From the line with "How do I perform: Select" through the final line below, restate each line word for word and return nothing else.

Dataset entries:
============================================================

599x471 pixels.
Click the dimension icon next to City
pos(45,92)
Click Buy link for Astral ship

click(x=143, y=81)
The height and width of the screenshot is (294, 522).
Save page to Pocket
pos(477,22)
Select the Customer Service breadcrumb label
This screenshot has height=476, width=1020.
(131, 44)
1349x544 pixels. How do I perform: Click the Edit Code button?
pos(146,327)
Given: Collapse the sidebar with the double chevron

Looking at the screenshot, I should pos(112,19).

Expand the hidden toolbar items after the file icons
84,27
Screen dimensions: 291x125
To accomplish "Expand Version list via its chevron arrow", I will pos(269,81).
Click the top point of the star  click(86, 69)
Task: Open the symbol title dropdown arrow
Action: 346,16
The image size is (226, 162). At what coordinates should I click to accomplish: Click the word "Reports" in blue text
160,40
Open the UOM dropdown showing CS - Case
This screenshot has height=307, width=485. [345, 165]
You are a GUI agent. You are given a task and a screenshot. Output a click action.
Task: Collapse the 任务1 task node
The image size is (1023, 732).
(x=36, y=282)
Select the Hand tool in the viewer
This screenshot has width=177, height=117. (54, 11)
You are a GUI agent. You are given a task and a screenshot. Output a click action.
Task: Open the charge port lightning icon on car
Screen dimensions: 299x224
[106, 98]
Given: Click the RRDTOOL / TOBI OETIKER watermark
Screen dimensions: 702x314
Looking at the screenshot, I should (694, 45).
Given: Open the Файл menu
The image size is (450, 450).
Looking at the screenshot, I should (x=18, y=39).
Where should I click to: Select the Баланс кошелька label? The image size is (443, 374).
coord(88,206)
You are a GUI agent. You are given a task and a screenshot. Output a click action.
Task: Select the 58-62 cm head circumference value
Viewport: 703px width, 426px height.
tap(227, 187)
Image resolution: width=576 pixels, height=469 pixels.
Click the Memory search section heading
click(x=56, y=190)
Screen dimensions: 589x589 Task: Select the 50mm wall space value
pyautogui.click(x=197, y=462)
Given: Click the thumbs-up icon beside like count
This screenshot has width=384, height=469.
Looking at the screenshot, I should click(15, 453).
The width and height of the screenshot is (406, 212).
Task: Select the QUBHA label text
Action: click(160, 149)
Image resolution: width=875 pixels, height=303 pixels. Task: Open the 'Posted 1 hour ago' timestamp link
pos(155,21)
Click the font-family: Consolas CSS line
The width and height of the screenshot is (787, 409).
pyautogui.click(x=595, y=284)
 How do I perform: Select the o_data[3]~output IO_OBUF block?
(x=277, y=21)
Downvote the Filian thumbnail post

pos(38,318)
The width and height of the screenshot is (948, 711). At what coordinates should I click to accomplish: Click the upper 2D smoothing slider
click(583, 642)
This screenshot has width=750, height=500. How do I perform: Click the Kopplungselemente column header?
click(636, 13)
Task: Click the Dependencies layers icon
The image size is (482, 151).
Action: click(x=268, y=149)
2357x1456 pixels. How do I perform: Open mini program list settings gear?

============================================================

> Task output
 How do I perform: Select the o_data[3]~output IO_OBUF block?
(x=277, y=21)
Downvote the Filian thumbnail post

pos(38,318)
The width and height of the screenshot is (948, 711). At what coordinates should I click to accomplish: Click the upper 2D smoothing slider
click(583, 642)
This screenshot has width=750, height=500. How do I perform: Click the Kopplungselemente column header?
click(636, 13)
Task: Click the Dependencies layers icon
The image size is (482, 151).
Action: click(x=268, y=149)
2357x1456 pixels. How do I perform: Open mini program list settings gear?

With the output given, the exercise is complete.